También están las presiones de la agenda ESG (ambiental, social y de gobierno) y el capitalismo stakeholder (de las partes interesadas), que han crecido tras el llamado en 2018 del fundador de BlackRock, Larry Fink, para que las empresas hagan “una contribución positiva a la sociedad”. Este grito de guerra no iba acompañado de ninguna métrica en particular, pero ya llegó a incluir todo, desde la diversidad de género y racial en los consejos de administración hasta la sustentabilidad de la cadena de suministro, pasando por preocupaciones más específicas de la industria, como el consumo de azúcar, la venta de armas, la política de inmigración y el capitalismo de vigilancia, en especial en lo que respecta a los niños.
Es mucho para las empresas, y muy pocas lo manejan bien. Hace unos años, la aerolínea Delta intentó calmar la preocupación de los consumidores por el control de armas retirando los descuentos corporativos para la Asociación Nacional del Rifle. Acabó perdiendo una exención fiscal de 38 millones de dólares del estado de Georgia, donde tiene su sede. La marca deportiva Under Armour recibió las críticas de los progresistas por los comentarios positivos de su director ejecutivo sobre el presidente Donald Trump. Luego fue atacada por los republicanos por retirarse del American Manufacturing Council de Trump tras las tensiones raciales y la violencia en Charlottesville en 2017.
Estas presiones se amplifican en las redes sociales. Sospecho que el panorama no hará sino complicarse a medida que las organizaciones multinacionales lidien con las sensibilidades nacionales inherentes a la “reducción del riesgo” de desvinculación” global.
¿Recuerdan la negativa de Pekín a transmitir partidos de la Asociación Nacional de Basquetbol en China después de que el entrenador de los Houston Rockets expresó su apoyo a las protestas a favor de la democracia en Hong Kong? ¿O los boicots de los consumidores chinos a H&M, Nike y Adidas por negarse a comprar algodón cultivado en Xinjiang, ante la preocupación por los trabajos forzados? No me sorprendería ver a BlackRock y otras instituciones bajo presión.
¿Alguna empresa puede ganar la guerra cultural? Tal vez. Mattel parece estar en el buen camino para convertir a Barbie, una marca de 64 años de antigüedad, en algo que represente la moda feminista posmoderna. El truco ha sido contratar a la directora Greta Gerwig para producir una película que cuestiona la idea de la mujer como objeto y nos permite disfrutar a Margot Robbie, una actriz que parece Barbie. ¿Satirizar tu propio producto para vender más? Eso es mercadotecnia brillante.
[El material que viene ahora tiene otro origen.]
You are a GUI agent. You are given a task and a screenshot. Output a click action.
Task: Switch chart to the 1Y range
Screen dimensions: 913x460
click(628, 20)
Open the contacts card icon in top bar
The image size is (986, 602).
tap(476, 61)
Por supuesto, Barbie tiene mucho a su favor en el mundo actual. La muñeca tiene versiones con 35 tonos de piel y nueve tipos de cuerpo. Hay muñecas que llevan hiyab, Barbies con síndrome de Down, vitíligo, piernas ortopédicas y sillas de ruedas. Y, por supuesto, en la Casa de los Sueños no hay techos de cristal. Barbie puede tener una extraña propensión al rosa, pero también puede ser astronauta y médico. Por suerte para Mattel, en general, no puede hablar ni compartir ideas políticas controvertidas.